[Part of a data file]
——————
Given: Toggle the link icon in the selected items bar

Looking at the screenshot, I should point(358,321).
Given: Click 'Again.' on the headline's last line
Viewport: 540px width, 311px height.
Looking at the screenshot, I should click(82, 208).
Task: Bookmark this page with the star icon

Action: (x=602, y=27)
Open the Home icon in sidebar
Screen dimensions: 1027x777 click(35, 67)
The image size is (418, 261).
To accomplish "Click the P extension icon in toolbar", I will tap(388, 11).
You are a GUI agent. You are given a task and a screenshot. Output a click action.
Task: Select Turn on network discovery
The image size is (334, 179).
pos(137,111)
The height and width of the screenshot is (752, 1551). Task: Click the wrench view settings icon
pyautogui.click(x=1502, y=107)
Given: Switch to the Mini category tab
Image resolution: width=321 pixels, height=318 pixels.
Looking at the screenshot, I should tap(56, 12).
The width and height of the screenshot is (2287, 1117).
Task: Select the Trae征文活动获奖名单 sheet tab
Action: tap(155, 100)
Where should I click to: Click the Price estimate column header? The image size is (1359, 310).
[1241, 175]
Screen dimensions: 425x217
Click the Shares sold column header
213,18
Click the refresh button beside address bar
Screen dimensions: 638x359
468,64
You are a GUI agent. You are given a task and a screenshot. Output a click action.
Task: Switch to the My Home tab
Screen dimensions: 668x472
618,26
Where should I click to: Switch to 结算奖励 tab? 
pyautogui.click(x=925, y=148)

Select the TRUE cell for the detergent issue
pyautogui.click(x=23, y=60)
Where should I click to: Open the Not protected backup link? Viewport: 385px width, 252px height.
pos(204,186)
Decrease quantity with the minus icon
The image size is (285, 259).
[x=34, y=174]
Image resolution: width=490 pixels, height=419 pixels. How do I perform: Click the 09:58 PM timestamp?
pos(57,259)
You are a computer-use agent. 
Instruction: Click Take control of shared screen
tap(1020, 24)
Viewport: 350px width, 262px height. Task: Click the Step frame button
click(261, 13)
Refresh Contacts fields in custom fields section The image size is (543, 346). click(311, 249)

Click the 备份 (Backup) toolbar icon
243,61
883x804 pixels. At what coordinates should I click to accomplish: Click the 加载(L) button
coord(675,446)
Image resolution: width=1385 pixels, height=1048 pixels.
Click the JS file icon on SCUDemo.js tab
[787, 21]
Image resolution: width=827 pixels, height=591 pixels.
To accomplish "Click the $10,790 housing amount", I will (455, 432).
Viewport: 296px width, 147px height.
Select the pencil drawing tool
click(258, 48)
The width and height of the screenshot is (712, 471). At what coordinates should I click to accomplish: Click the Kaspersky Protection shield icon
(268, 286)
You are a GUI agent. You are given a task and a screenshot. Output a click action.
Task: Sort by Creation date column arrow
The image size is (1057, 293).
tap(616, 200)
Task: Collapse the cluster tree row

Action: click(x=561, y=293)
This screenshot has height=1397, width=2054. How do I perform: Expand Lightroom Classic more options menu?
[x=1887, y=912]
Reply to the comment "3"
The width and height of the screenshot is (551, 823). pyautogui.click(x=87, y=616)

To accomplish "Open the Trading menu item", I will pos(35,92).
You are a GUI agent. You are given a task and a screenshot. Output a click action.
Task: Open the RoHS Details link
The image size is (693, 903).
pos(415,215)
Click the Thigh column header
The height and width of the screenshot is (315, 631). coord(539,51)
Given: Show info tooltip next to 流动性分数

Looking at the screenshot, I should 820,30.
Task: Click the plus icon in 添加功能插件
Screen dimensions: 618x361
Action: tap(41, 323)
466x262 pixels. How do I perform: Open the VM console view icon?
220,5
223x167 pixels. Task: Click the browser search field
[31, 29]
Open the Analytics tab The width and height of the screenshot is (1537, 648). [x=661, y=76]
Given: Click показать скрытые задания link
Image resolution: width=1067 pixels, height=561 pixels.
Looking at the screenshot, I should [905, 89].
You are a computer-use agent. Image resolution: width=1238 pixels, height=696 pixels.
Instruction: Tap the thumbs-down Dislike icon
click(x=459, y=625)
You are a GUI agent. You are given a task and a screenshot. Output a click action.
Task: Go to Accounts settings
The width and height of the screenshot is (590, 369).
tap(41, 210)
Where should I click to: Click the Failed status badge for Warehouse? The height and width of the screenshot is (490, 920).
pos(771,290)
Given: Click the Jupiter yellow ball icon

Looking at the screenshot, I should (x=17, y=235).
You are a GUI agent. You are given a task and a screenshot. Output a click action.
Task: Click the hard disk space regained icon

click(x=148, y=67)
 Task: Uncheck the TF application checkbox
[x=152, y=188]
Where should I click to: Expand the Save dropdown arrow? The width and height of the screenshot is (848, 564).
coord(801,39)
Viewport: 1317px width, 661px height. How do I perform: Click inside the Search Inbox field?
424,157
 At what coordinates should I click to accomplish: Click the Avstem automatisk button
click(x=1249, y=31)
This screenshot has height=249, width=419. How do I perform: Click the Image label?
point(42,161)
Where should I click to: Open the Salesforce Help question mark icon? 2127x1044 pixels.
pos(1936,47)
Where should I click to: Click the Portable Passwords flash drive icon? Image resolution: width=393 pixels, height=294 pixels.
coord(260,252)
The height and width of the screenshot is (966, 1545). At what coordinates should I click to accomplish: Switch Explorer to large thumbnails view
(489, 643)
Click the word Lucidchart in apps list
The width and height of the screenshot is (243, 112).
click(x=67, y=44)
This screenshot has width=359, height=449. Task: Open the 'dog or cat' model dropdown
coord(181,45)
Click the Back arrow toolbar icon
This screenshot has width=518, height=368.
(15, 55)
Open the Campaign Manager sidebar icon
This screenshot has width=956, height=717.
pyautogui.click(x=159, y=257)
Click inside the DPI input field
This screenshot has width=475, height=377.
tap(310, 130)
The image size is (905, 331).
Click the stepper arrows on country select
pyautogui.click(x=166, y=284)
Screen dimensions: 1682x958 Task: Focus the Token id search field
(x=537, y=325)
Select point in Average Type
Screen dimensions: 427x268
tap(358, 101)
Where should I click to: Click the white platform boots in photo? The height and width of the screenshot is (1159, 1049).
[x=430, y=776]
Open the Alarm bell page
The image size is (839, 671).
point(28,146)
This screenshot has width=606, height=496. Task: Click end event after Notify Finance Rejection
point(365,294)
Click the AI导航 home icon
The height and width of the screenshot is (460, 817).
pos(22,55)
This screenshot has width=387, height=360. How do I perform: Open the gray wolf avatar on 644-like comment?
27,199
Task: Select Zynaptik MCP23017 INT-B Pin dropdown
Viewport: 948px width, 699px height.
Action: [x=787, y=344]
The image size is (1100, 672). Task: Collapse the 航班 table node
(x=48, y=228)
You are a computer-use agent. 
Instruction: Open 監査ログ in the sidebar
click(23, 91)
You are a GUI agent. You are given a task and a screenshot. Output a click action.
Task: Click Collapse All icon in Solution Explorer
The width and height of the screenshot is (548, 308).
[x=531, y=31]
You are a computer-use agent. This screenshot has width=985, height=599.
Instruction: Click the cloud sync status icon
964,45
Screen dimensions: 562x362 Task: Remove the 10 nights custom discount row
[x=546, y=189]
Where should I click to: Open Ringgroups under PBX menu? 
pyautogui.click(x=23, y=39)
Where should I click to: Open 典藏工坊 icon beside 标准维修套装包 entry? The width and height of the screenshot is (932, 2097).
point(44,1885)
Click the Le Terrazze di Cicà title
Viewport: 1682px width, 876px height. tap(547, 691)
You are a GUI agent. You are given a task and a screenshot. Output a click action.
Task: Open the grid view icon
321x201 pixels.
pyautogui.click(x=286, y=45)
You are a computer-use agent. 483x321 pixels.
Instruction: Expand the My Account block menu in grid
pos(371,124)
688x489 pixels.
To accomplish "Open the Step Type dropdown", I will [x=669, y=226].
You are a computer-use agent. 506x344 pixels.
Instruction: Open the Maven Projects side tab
——————
Rewrite the records above with every "Where should I click to" swapped for "Where do I click to", leaving everything else unchanged.

Given: Toggle the link icon in the selected items bar

Looking at the screenshot, I should point(358,321).
Given: Click 'Again.' on the headline's last line
Viewport: 540px width, 311px height.
Looking at the screenshot, I should click(82, 208).
Task: Bookmark this page with the star icon

Action: (x=602, y=27)
Open the Home icon in sidebar
Screen dimensions: 1027x777 click(35, 67)
The image size is (418, 261).
To accomplish "Click the P extension icon in toolbar", I will tap(388, 11).
You are a GUI agent. You are given a task and a screenshot. Output a click action.
Task: Select Turn on network discovery
The image size is (334, 179).
pos(137,111)
The height and width of the screenshot is (752, 1551). Task: Click the wrench view settings icon
pyautogui.click(x=1502, y=107)
Given: Switch to the Mini category tab
Image resolution: width=321 pixels, height=318 pixels.
Looking at the screenshot, I should tap(56, 12).
The width and height of the screenshot is (2287, 1117).
Task: Select the Trae征文活动获奖名单 sheet tab
Action: tap(155, 100)
Where do I click to: Click the Price estimate column header? The image size is (1359, 310).
[1241, 175]
Screen dimensions: 425x217
Click the Shares sold column header
213,18
Click the refresh button beside address bar
Screen dimensions: 638x359
468,64
You are a GUI agent. You are given a task and a screenshot. Output a click action.
Task: Switch to the My Home tab
Screen dimensions: 668x472
618,26
Where do I click to: Switch to 结算奖励 tab? 
pyautogui.click(x=925, y=148)

Select the TRUE cell for the detergent issue
pyautogui.click(x=23, y=60)
Where do I click to: Open the Not protected backup link? Viewport: 385px width, 252px height.
pos(204,186)
Decrease quantity with the minus icon
The image size is (285, 259).
[x=34, y=174]
Image resolution: width=490 pixels, height=419 pixels. How do I perform: Click the 09:58 PM timestamp?
pos(57,259)
You are a computer-use agent. 
Instruction: Click Take control of shared screen
tap(1020, 24)
Viewport: 350px width, 262px height. Task: Click the Step frame button
click(261, 13)
Refresh Contacts fields in custom fields section The image size is (543, 346). click(311, 249)

Click the 备份 (Backup) toolbar icon
243,61
883x804 pixels. At what coordinates should I click to accomplish: Click the 加载(L) button
coord(675,446)
Image resolution: width=1385 pixels, height=1048 pixels.
Click the JS file icon on SCUDemo.js tab
[787, 21]
Image resolution: width=827 pixels, height=591 pixels.
To accomplish "Click the $10,790 housing amount", I will (455, 432).
Viewport: 296px width, 147px height.
Select the pencil drawing tool
click(258, 48)
The width and height of the screenshot is (712, 471). At what coordinates should I click to accomplish: Click the Kaspersky Protection shield icon
(268, 286)
You are a GUI agent. You are given a task and a screenshot. Output a click action.
Task: Sort by Creation date column arrow
The image size is (1057, 293).
tap(616, 200)
Task: Collapse the cluster tree row

Action: click(x=561, y=293)
This screenshot has height=1397, width=2054. How do I perform: Expand Lightroom Classic more options menu?
[x=1887, y=912]
Reply to the comment "3"
The width and height of the screenshot is (551, 823). pyautogui.click(x=87, y=616)

To accomplish "Open the Trading menu item", I will pos(35,92).
You are a GUI agent. You are given a task and a screenshot. Output a click action.
Task: Open the RoHS Details link
The image size is (693, 903).
pos(415,215)
Click the Thigh column header
The height and width of the screenshot is (315, 631). coord(539,51)
Given: Show info tooltip next to 流动性分数

Looking at the screenshot, I should 820,30.
Task: Click the plus icon in 添加功能插件
Screen dimensions: 618x361
Action: tap(41, 323)
466x262 pixels. How do I perform: Open the VM console view icon?
220,5
223x167 pixels. Task: Click the browser search field
[31, 29]
Open the Analytics tab The width and height of the screenshot is (1537, 648). [x=661, y=76]
Given: Click показать скрытые задания link
Image resolution: width=1067 pixels, height=561 pixels.
Looking at the screenshot, I should [905, 89].
You are a computer-use agent. Image resolution: width=1238 pixels, height=696 pixels.
Instruction: Tap the thumbs-down Dislike icon
click(x=459, y=625)
You are a GUI agent. You are given a task and a screenshot. Output a click action.
Task: Go to Accounts settings
The width and height of the screenshot is (590, 369).
tap(41, 210)
Where do I click to: Click the Failed status badge for Warehouse? The height and width of the screenshot is (490, 920).
pos(771,290)
Given: Click the Jupiter yellow ball icon

Looking at the screenshot, I should (x=17, y=235).
You are a GUI agent. You are given a task and a screenshot. Output a click action.
Task: Click the hard disk space regained icon

click(x=148, y=67)
 Task: Uncheck the TF application checkbox
[x=152, y=188]
Where do I click to: Expand the Save dropdown arrow? The width and height of the screenshot is (848, 564).
coord(801,39)
Viewport: 1317px width, 661px height. How do I perform: Click inside the Search Inbox field?
424,157
 At what coordinates should I click to accomplish: Click the Avstem automatisk button
click(x=1249, y=31)
This screenshot has height=249, width=419. How do I perform: Click the Image label?
point(42,161)
Where do I click to: Open the Salesforce Help question mark icon? 2127x1044 pixels.
pos(1936,47)
Where do I click to: Click the Portable Passwords flash drive icon? Image resolution: width=393 pixels, height=294 pixels.
coord(260,252)
The height and width of the screenshot is (966, 1545). At what coordinates should I click to accomplish: Switch Explorer to large thumbnails view
(489, 643)
Click the word Lucidchart in apps list
The width and height of the screenshot is (243, 112).
click(x=67, y=44)
This screenshot has width=359, height=449. Task: Open the 'dog or cat' model dropdown
coord(181,45)
Click the Back arrow toolbar icon
This screenshot has width=518, height=368.
(15, 55)
Open the Campaign Manager sidebar icon
This screenshot has width=956, height=717.
pyautogui.click(x=159, y=257)
Click inside the DPI input field
This screenshot has width=475, height=377.
tap(310, 130)
The image size is (905, 331).
Click the stepper arrows on country select
pyautogui.click(x=166, y=284)
Screen dimensions: 1682x958 Task: Focus the Token id search field
(x=537, y=325)
Select point in Average Type
Screen dimensions: 427x268
tap(358, 101)
Where do I click to: Click the white platform boots in photo? The height and width of the screenshot is (1159, 1049).
[x=430, y=776]
Open the Alarm bell page
The image size is (839, 671).
point(28,146)
This screenshot has width=606, height=496. Task: Click end event after Notify Finance Rejection
point(365,294)
Click the AI导航 home icon
The height and width of the screenshot is (460, 817).
pos(22,55)
This screenshot has width=387, height=360. How do I perform: Open the gray wolf avatar on 644-like comment?
27,199
Task: Select Zynaptik MCP23017 INT-B Pin dropdown
Viewport: 948px width, 699px height.
Action: [x=787, y=344]
The image size is (1100, 672). Task: Collapse the 航班 table node
(x=48, y=228)
You are a computer-use agent. 
Instruction: Open 監査ログ in the sidebar
click(23, 91)
You are a GUI agent. You are given a task and a screenshot. Output a click action.
Task: Click Collapse All icon in Solution Explorer
The width and height of the screenshot is (548, 308).
[x=531, y=31]
You are a computer-use agent. This screenshot has width=985, height=599.
Instruction: Click the cloud sync status icon
964,45
Screen dimensions: 562x362 Task: Remove the 10 nights custom discount row
[x=546, y=189]
Where do I click to: Open Ringgroups under PBX menu? 
pyautogui.click(x=23, y=39)
Where do I click to: Open 典藏工坊 icon beside 标准维修套装包 entry? The width and height of the screenshot is (932, 2097).
point(44,1885)
Click the Le Terrazze di Cicà title
Viewport: 1682px width, 876px height. tap(547, 691)
You are a GUI agent. You are given a task and a screenshot. Output a click action.
Task: Open the grid view icon
321x201 pixels.
pyautogui.click(x=286, y=45)
You are a computer-use agent. 483x321 pixels.
Instruction: Expand the My Account block menu in grid
pos(371,124)
688x489 pixels.
To accomplish "Open the Step Type dropdown", I will [x=669, y=226].
You are a computer-use agent. 506x344 pixels.
Instruction: Open the Maven Projects side tab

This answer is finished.